Question

Five percent of all blue ray players manufactured by a large electronics company are defective. A quality control inspector randomly selects three players from the production line. What is the probability that exactly one of these three blue ray players is defective

Answer 1

0.1354 = 13.54% probability that exactly one of these three blue ray players is defective.

Explanation:

For each player, there are only two possible outcomes. Either it is defective, or it is not. The probability of a player being defective is independent of any other ray. This means that the binomial probability distribution is used to solve this question.

Binomial probability distribution

The binomial probability is the probability of exactly x successes on n repeated trials, and X can only have two outcomes.

`P(X = x) = C_(n,x).p^(x).(1-p)^(n-x)`

In which
`C_(n,x)` is the number of different combinations of x objects from a set of n elements, given by the following formula.

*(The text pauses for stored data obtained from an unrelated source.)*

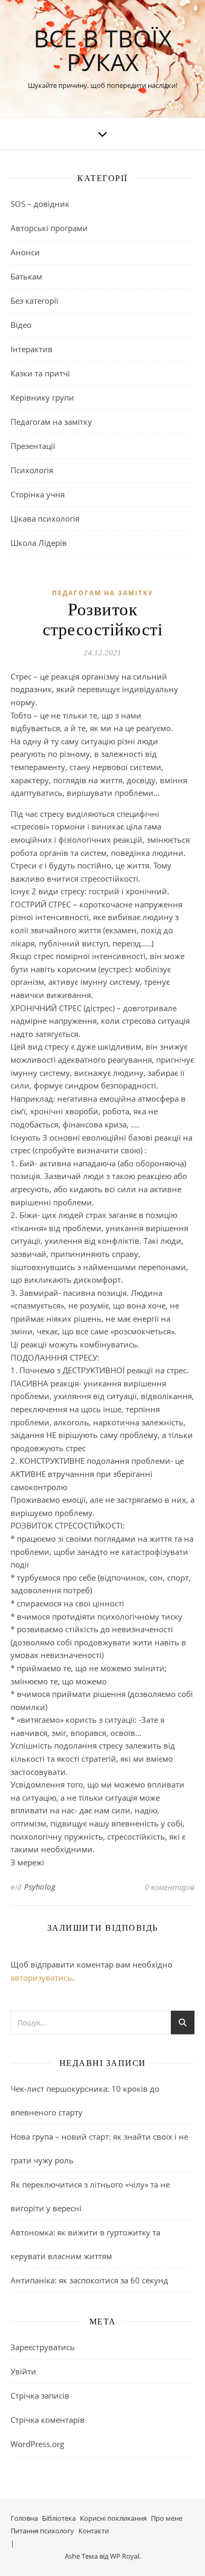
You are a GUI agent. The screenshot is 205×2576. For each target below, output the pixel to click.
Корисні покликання (113, 2518)
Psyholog (39, 1887)
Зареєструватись (43, 2347)
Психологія (32, 470)
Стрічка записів (40, 2395)
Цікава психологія (45, 518)
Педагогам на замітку (51, 421)
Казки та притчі (40, 373)
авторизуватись (41, 1977)
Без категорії (34, 300)
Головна (24, 2518)
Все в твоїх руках (103, 50)
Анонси (25, 252)
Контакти (93, 2530)
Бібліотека (59, 2518)
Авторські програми (49, 228)
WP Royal (124, 2556)
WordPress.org (37, 2444)
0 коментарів (169, 1887)
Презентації (33, 446)
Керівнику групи (42, 397)
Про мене (166, 2518)
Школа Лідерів (39, 542)
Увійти (23, 2371)
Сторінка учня (38, 494)
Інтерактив (32, 349)
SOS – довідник (40, 203)
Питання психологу (42, 2530)
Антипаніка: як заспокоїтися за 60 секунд (89, 2280)
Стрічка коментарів (48, 2419)
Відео (21, 324)
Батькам (26, 276)
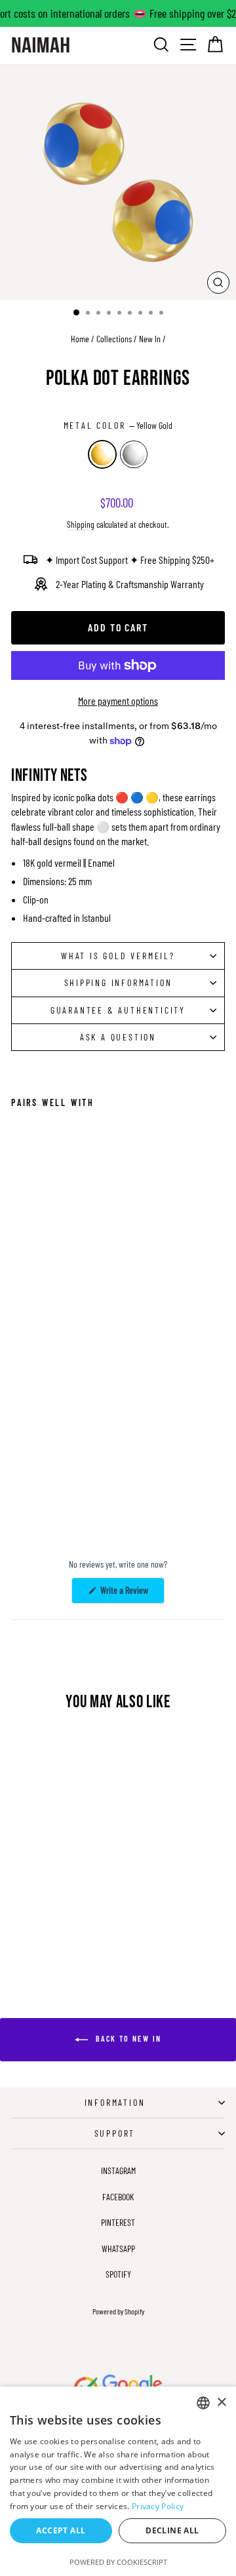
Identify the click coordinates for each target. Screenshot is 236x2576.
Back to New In (127, 2038)
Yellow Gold (102, 454)
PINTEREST (118, 2222)
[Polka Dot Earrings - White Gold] (34, 1499)
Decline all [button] (172, 2530)
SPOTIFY (118, 2274)
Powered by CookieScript (118, 2562)
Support (115, 2133)
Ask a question (118, 1036)
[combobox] (203, 2402)
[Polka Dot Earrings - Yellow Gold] (19, 1499)
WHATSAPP (118, 2248)
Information (115, 2102)
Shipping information (118, 982)
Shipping (80, 524)
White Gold (134, 454)
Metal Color (118, 425)
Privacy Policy (158, 2506)
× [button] (221, 2403)
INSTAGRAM (118, 2170)
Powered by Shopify (118, 2311)
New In (150, 338)
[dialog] (118, 2481)
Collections (114, 338)
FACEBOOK (118, 2196)
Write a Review (131, 1594)
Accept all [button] (60, 2530)
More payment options (118, 700)
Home (80, 338)
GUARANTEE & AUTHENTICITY (118, 1010)
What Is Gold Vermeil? (118, 955)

`C_(n,x) = (n!)/(x!(n-x)!)`

And p is the probability of X happening.

Five percent of all blue ray players manufactured by a large electronics company are defective.

This means that
`p = 0.05`

A quality control inspector randomly selects three players from the production line.

This means that
`n = 3`

What is the probability that exactly one of these three blue ray players is defective?

This is P(X = 1). So

`P(X = x) = C_(n,x).p^(x).(1-p)^(n-x)`

`P(X = 1) = C_(3,1).(0.05)^(1).(0.95)^(2) = 0.1354`

0.1354 = 13.54% probability that exactly one of these three blue ray players is defective.